Gesetz gegen Hass und Hetze im Netz zeigt Wirkung
ForschungZEW-Analyse zum Netzwerkdurchsetzungsgesetz
Hass und Hetze finden auf den Sozialen Medien weite Verbreitung. Nutzer setzen sich im Netz fast ungehemmt über Regeln und Strafgesetze hinweg und beleidigen, verleumden oder bedrohen Personen. Um dagegen vorzugehen, gilt in Deutschland seit 2017 das Netzwerkdurchsetzungsgesetz (NetzDG). Die Regelung zur Verringerung von Hasskriminalität im Netz wirkt, wie eine aktuelle Studie des ZEW Mannheim belegt.
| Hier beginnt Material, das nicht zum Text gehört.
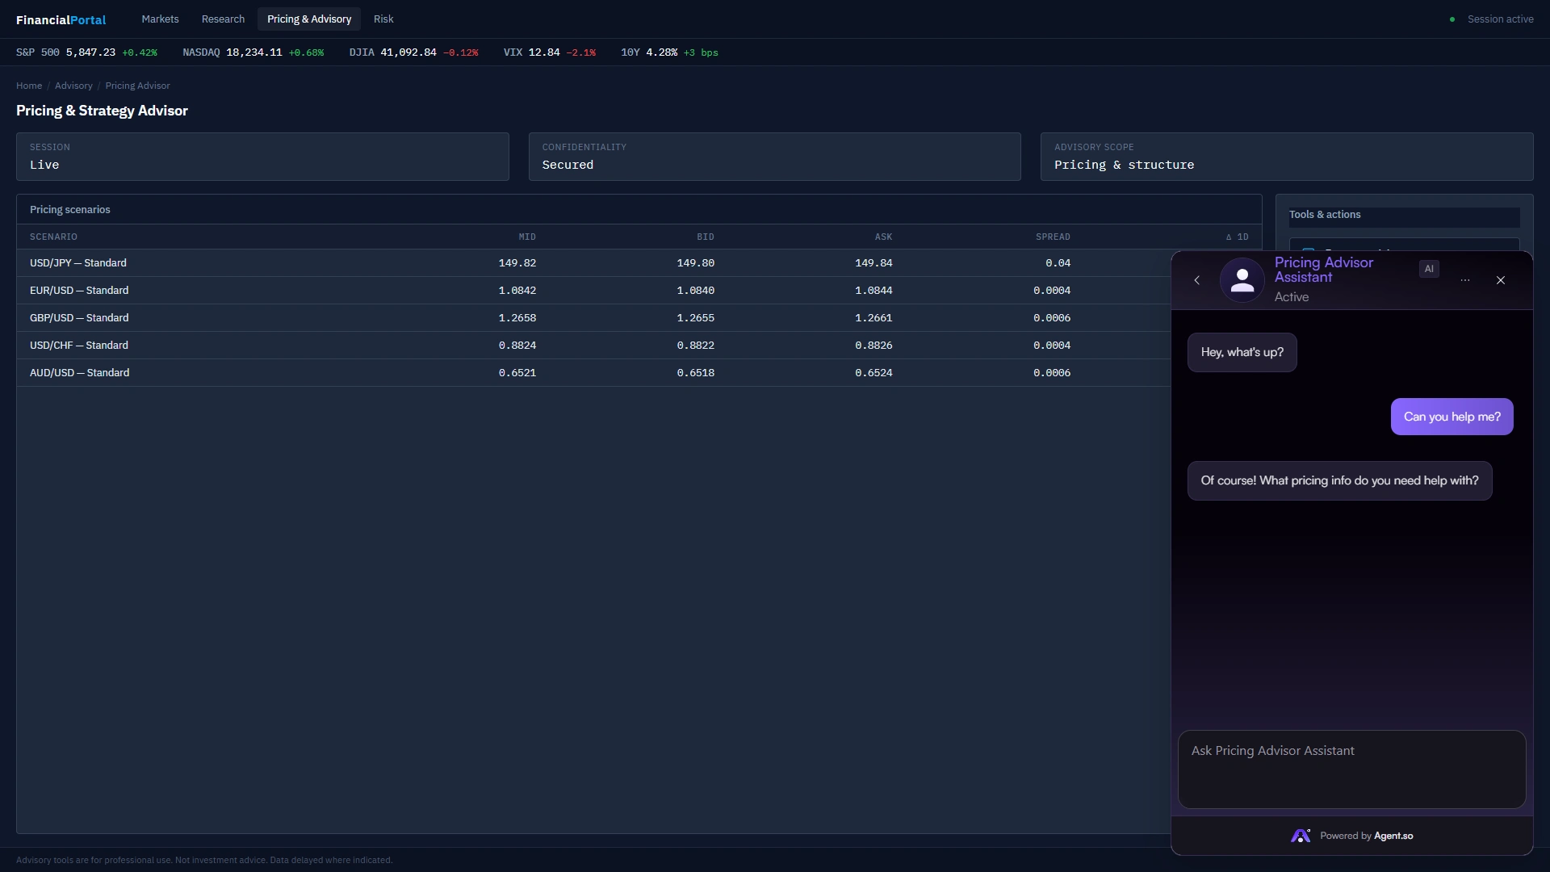Go to Home breadcrumb link
1550x872 pixels.
click(x=29, y=86)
Am Beispiel des Kurznachrichtenanbieters Twitter weisen die Forscherinnen nach, dass sowohl die Anzahl als auch die Intensität von Hasskommentaren aufgrund des Gesetzes messbar zurückgegangen sind. Dies führt gleichzeitig dazu, dass weniger Hasskommentare retweetet oder geliked werden – damit ist durch das Gesetz der Ton im Netz also auch insgesamt etwas freundlicher geworden. Die ZEW-Studie zeigt, dass die Anzahl der eigentlichen Hass-Tweets durch das NetzDG um durchschnittlich 10 Prozent reduziert wurde. Um die volle Wirkung der Regelung zu verstehen, muss jedoch die Zahl der Reaktionen der Community zusätzlich berücksichtigt werden. In der Untersuchung wurden Hassnachrichten im Durchschnitt viermal retweetet. Wird eine Hassbotschaft nicht versendet, unterbleibt somit die übliche Vervielfältigungskaskade weiterer Hass-Tweets und trägt damit zu einer angemesseneren Nutzung der Plattform bei.
„Die Untersuchung zeigt deutlich die Überlegenheit einer gesetzlichen Regelung zur Reduzierung von Hassbotschaften im Netz gegenüber der reinen Selbstverpflichtung von Anbietern sozialer Netzwerke. Bedeutsam wird dies vor allem vor dem Hintergrund, dass Worten des Hasses immer öfter Taten folgen und sogar zu extremen Ausschreitungen wie etwa der am US-Capitol vor einem Jahr führen können. In der EU wie auch in anderen Staaten wird derzeit über vergleichbare Gesetze nach deutschem Vorbild diskutiert. Um dabei möglichst effektive Maßnahmen zu wählen, sollten die Wirkungen gründlich analysiert werden“, sagt Raphaela Andres, Wissenschaftlerin im ZEW-Forschungsbereich „Digitale Ökonomie“ und Studienautorin.
„Ungeachtet des Nutzens der deutschen Regelung lässt sich diskutieren, wie diese noch effizienter gestaltet sein könnte. Eine Möglichkeit für die weitere Eindämmung von Hassbotschaften wäre etwa ein vereinfachtes Beschwerdeverfahren für Nutzer. Derzeit müssen diese selbst die genaue Straftat benennen und dabei unterschreiben, dass eine falsche Beschuldigung eine Verletzung der Plattformregelungen darstellt. Eine Meldung von Hassnachrichten wird damit für den Nutzer zum Risiko und damit zum Hindernis einer effizienteren Hassbekämpfung im Netz“, sagt Olga Slivko von der Erasmus Universität in Rotterdam und Mitautorin der Studie.